Stage 00 — Build MIMIC Materialized Views

Script: reimpl/00_build_mimic_views.py Purpose: Reconstructs four PostgreSQL materialized views that the original code depended on (from the mimic-code repo) directly from raw gzipped CSVs. This is the foundational step — every downstream script depends on at least one of its outputs.
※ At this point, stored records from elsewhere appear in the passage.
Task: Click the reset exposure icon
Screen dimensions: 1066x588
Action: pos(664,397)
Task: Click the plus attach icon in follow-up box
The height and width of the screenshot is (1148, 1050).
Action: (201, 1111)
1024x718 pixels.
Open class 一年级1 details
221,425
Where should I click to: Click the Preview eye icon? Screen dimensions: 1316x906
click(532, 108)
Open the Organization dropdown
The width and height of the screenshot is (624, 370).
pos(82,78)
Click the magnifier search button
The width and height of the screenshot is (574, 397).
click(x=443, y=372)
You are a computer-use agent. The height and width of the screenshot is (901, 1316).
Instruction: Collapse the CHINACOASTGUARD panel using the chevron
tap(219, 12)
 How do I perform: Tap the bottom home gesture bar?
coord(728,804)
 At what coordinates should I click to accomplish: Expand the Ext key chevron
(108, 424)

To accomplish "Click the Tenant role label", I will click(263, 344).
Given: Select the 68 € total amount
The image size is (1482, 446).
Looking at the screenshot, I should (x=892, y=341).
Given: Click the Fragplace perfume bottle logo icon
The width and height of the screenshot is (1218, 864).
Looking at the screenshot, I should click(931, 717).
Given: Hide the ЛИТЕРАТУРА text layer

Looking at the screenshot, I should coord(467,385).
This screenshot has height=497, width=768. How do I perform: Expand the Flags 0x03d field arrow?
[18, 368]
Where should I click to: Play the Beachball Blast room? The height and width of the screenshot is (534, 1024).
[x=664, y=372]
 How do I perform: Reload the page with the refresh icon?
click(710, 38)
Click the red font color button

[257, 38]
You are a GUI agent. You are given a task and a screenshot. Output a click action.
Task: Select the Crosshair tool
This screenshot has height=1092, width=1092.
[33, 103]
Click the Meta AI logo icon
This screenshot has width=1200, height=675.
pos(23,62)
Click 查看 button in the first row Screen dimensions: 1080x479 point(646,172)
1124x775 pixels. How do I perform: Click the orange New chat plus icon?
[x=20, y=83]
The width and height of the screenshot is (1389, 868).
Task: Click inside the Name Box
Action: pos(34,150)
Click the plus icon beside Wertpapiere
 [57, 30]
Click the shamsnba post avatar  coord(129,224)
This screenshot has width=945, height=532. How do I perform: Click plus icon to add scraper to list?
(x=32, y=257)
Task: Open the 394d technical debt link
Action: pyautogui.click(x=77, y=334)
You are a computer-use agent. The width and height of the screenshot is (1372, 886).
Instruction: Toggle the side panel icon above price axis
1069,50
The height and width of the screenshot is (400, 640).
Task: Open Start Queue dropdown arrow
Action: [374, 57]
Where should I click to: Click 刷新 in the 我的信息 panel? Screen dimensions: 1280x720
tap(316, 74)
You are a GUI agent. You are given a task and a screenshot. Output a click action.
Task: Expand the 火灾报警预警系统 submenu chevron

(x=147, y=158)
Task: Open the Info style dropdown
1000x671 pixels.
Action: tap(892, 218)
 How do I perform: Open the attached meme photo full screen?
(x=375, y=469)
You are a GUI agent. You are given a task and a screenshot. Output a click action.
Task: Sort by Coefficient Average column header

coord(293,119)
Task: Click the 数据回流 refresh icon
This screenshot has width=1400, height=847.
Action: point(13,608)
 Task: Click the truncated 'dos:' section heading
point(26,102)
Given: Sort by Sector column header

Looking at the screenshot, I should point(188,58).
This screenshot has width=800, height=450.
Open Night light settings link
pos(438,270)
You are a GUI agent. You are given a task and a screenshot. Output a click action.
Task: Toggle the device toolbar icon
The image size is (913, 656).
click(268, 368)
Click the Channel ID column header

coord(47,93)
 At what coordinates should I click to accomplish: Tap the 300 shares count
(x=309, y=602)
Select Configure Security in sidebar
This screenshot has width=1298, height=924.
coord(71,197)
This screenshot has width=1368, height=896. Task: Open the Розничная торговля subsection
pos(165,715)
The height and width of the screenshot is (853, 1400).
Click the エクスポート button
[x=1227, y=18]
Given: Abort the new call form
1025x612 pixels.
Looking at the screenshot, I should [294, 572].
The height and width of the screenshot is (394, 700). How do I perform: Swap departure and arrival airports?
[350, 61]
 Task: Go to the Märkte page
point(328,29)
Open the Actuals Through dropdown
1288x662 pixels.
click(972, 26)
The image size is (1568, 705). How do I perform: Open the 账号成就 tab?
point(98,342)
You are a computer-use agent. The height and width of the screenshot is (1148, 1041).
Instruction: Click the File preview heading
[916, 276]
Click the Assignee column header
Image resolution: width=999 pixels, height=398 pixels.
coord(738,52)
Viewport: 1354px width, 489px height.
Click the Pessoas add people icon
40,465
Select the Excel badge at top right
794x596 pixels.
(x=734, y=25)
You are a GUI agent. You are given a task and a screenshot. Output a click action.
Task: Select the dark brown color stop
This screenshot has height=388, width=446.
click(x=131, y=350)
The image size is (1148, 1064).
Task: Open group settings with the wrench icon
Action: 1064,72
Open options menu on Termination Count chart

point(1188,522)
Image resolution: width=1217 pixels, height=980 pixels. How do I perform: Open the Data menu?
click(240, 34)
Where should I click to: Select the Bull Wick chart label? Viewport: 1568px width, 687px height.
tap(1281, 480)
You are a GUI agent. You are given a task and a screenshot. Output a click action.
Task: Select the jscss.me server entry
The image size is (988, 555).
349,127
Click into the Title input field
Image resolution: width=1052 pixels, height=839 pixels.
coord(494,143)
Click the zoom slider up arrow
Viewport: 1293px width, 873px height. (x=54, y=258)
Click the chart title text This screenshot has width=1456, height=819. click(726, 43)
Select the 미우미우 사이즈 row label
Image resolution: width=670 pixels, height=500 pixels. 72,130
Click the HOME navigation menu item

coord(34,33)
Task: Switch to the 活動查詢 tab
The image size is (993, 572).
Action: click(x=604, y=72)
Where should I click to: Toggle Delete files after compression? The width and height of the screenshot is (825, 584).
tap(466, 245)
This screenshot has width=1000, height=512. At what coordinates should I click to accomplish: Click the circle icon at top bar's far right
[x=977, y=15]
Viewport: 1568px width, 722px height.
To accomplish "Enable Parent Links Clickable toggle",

Inputs (all from physionet.org/files/mimiciii/1.4/):

File	Used for
`ADMISSIONS.csv.gz`	`icustay_detail` — admittime, discharge, ethnicity, insurance
`PATIENTS.csv.gz`	Age computation (DOB → age at admission)
`ICUSTAYS.csv.gz`	ICU stay intime/outtime, LOS
`PROCEDUREEVENTS_MV.csv.gz`	MetaVision vent spans (itemids 225792, 225794)
`CHARTEVENTS.csv.gz`	CareVue vent spans (itemid 720) + OASIS vitals
`INPUTEVENTS_MV.csv.gz`	MetaVision vasopressor infusions
`INPUTEVENTS_CV.csv.gz`	CareVue vasopressor infusions
`OUTPUTEVENTS.csv.gz`	Urine output for OASIS score

Outputs (data/):

File	Rows	Key columns
`icustay_detail.parquet`	61,532	`icustay_id, hadm_id, subject_id, gender, age, ethnicity, insurance, intime, outtime, los_hospital, los_icu, admission_type`
`ventdurations.parquet`	30,084	`icustay_id, starttime, endtime`
`vasopressordurations.parquet`	23,878	`icustay_id, starttime, endtime`
`oasis.parquet`	61,532	`icustay_id, hadm_id, oasis` + 20 component columns

Vent span detection algorithm:

flowchart TD
    A[PROCEDUREEVENTS_MV] -->|itemids 225792,225794| B[MV spans: starttime+endtime]
    C[CHARTEVENTS] -->|itemid 720, non-null VALUE| D[CV spans: charted intervals]
    B & D --> E[Merge consecutive spans within 8h gap per icustay_id]
    E --> F[ventdurations.parquet]

OASIS score components: Age, pre-ICU LOS, GCS, heart rate, mean arterial pressure, respiratory rate, temperature, urine output, mechanical ventilation flag, elective surgery flag — scored per Johnson et al. 2013 breakpoints.

Key implementation notes:

Age overflow: MIMIC shifts DOB by ~300 years for patients >89. Fixed using integer year/month/day arithmetic + clip(upper=90).
CHARTEVENTS VALUE column is mixed dtype across chunks; cast to str before stripping.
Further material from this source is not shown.